Na prisão, Gularte dizia ouvir vozes de satélite e contava histórias surreais e desconexas. Ele se recusava a ser avaliado em um hospital temendo ser morto e afirmava que a pena de morte na Indonésia havia sido abolida. Além disso, nunca tirava da cabeça um boné virado para trás que, segundo ele, garantiria a sua segurança

"Nos últimos anos, ele já não estava bem. A gente notava que ele estava mudando... Ele estava com mania de perseguição, ele não comia... Sempre achava que a comida estava envenenada e que queriam matá-lo", afirmou Clarice à época, à BBC.

A prima do paranaense, Angelita Muxfeldt, chegou a viajar para a Indonésia para obter a transferência da guarda de Gularte para ela, com o objetivo de evitar a execução.

Gularte não acreditava que seria executado

O padre Charlie Burrows, que acompanhou Gularte em seus últimos momentos, chegou a afirmar que ele ouvia vozes e não entendia que seria levado para um pelotão de fuzilamento. Somente no último minuto, quando foi acorrentado, ele teria se desesperado.

"Ele começou a entender e, quando as correntes começaram a ser colocadas, ele me disse: 'Oh não, padre, eu estou sendo executado?'", afirmou o clérigo à ABC News Australia.

Gularte foi executado junto com outros sete homens acusados de tráfico. Dois australianos, quatro nigerianos e um indonésio.

"A execução é simplesmente ultrajante", disse um mês antes da execução à BBC Brasil Ricky Gunawan, advogado que assumiu o caso do brasileiro em março. "Podemos dizer que a Procuradoria fechou seus olhos e ouvidos e quis executá-lo independentemente de evidências plausíveis que tínhamos para evitar a execução".

A Indonésia reforçou as penalidades aplicadas a crimes de tráfico de drogas e voltou a realizar execuções em 2013, depois de uma pausa de cinco anos. O governo do país justificou a medida dizendo enfrentar uma situação de "emergência" devido às drogas, apesar da pressão internacional.

Para justificar sua decisão, o presidente indonésio, Joko Widodo, afirmou à época que entre 40 e 50 indonésios morrem todos os dias por causa do consumo excessivo de drogas. Mas o número chegou a ser contestado por especialistas.

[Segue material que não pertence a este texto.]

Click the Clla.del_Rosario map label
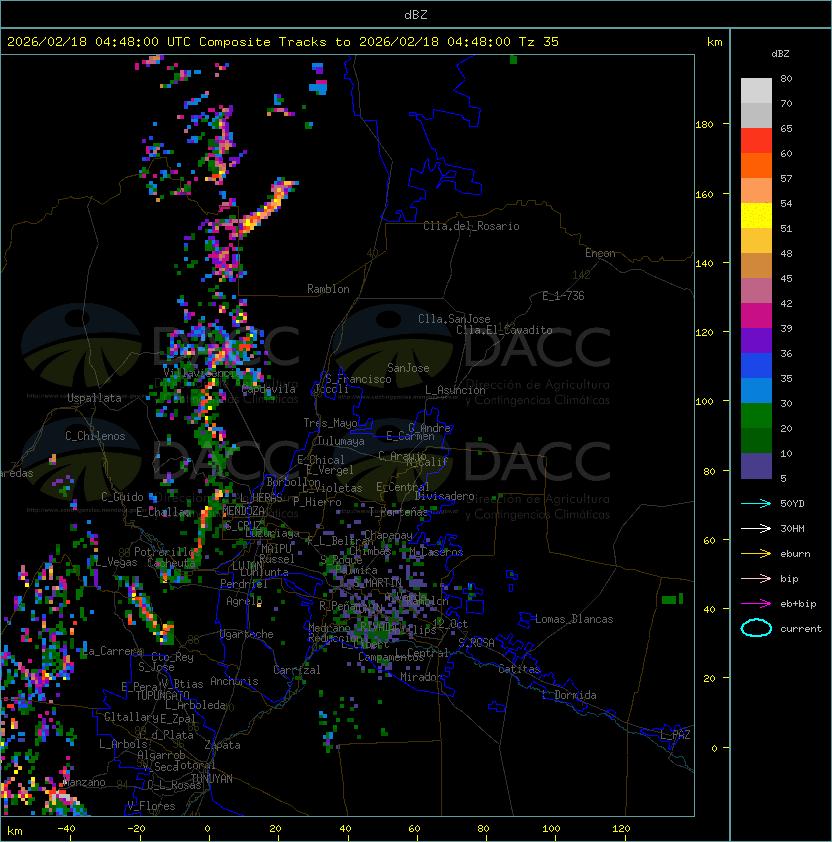Screen dimensions: 832x842 (x=471, y=226)
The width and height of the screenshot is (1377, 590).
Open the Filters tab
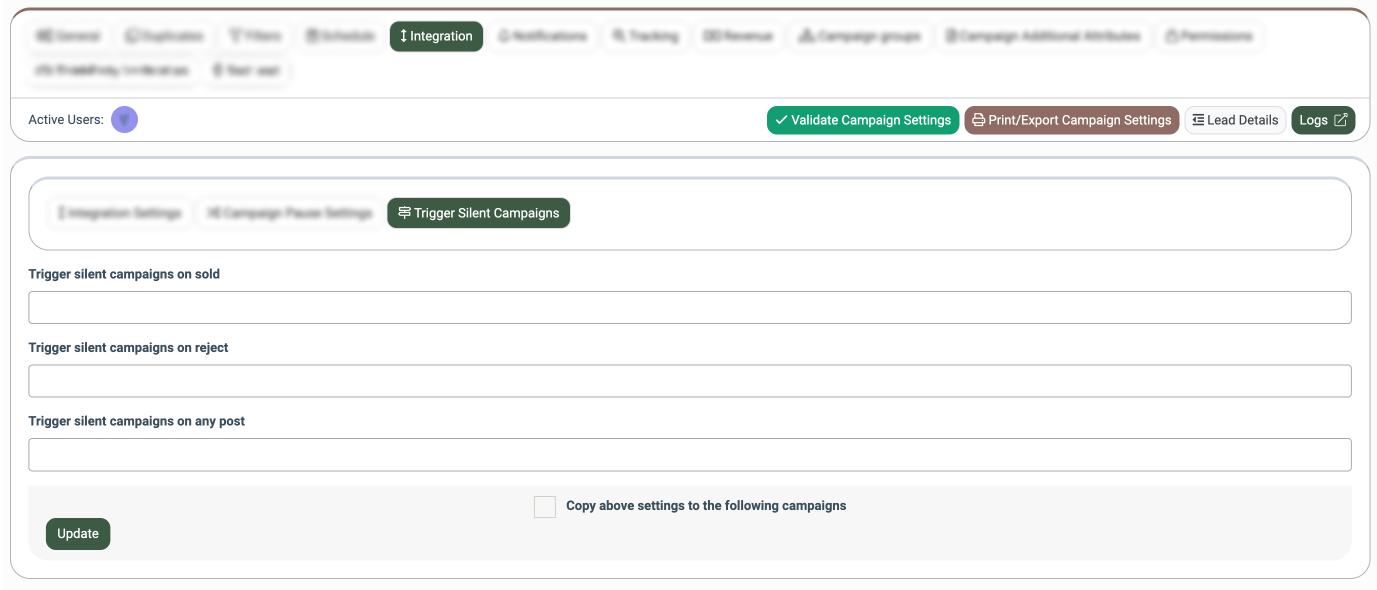254,36
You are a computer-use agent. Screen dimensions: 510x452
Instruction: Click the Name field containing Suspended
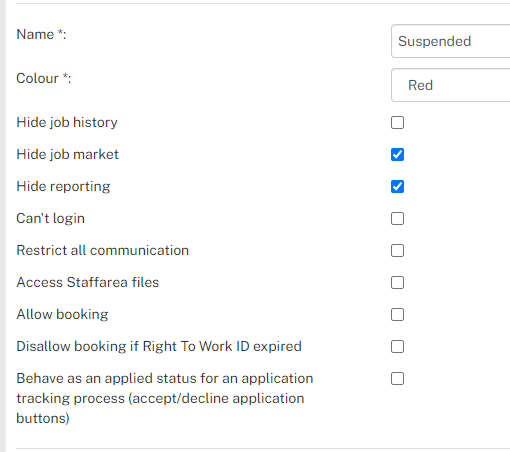(451, 41)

Outro brasileiro executado no mesmo ano

Marco Archer Cardoso Moreira, 53, também foi executado na Indonésia em 2015, em janeiro, por fuzilamento. Archer trabalhava como instrutor de voo livre e foi preso em agosto de 2003 após tentar entrar na Indonésia pelo aeroporto de Jacarta com 13,4 kg de cocaína escondidos em uma asa delta desmontada.

Em 2005, os advogados de Archer fizeram um pedido de clemência ao governo indonésio, mas o pleito foi negado. Em 2012, a então presidente Dilma Rousseff entregou uma carta ao governo do país pedindo que Archer não fosse morto, o que foi ignorado.

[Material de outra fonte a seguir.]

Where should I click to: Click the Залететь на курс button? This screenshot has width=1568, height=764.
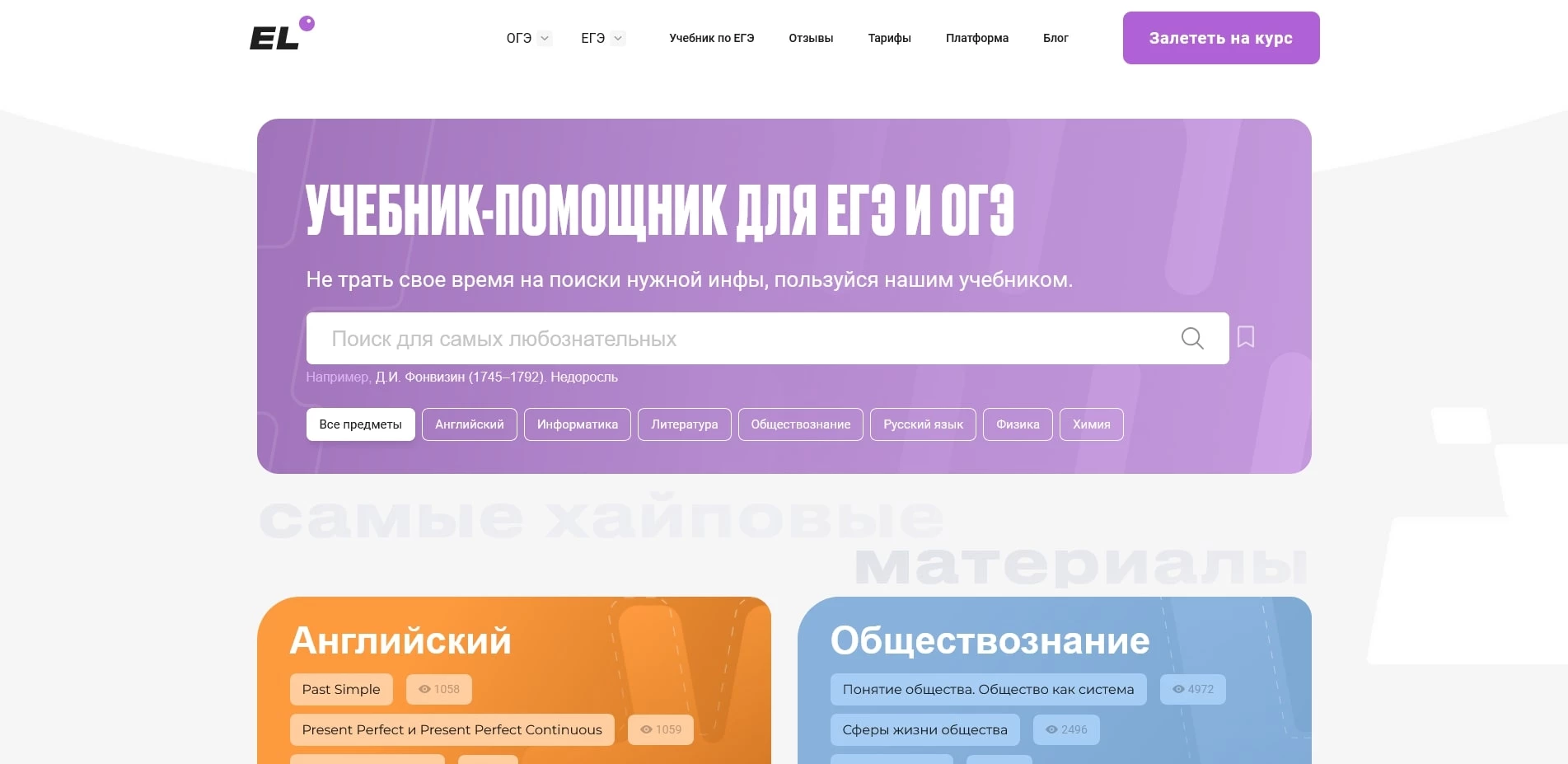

Relatório da Anistia Internacional publicado no ano passado assinala descida global da aplicação da pena capital, em 2020, mas há quatro países que, sozinhos, são responsáveis por mais de 80% dessas condenações em todo o mundo.

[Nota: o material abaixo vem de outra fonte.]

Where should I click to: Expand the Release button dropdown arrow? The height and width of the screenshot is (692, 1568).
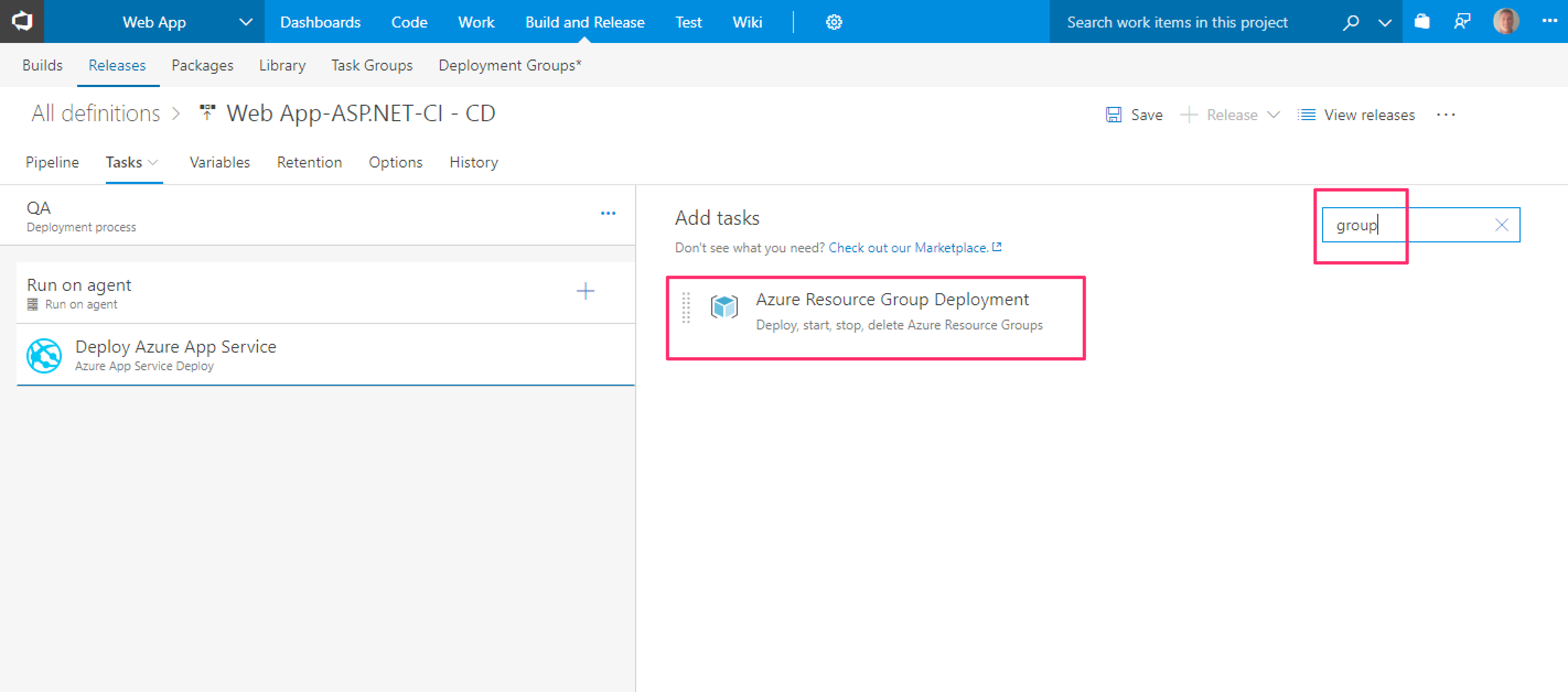pyautogui.click(x=1274, y=114)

As estatísticas da Anistia Internacional sobre todas as execuções registradas não incluem as execuções que tiveram lugar na China, mas o órgão estima que o país realiza vários milhares de execuções por ano, o que faz dele o líder mundial no maior número de casos, à frente do Irã (246), Egito (107), Iraque (45) e Arábia Saudita (27). Somente esses quatro países, juntos, foram responsáveis por 88% do total de 483 execuções contabilizadas nos 18 países do mundo que aplicaram a pena capital, durante 2020.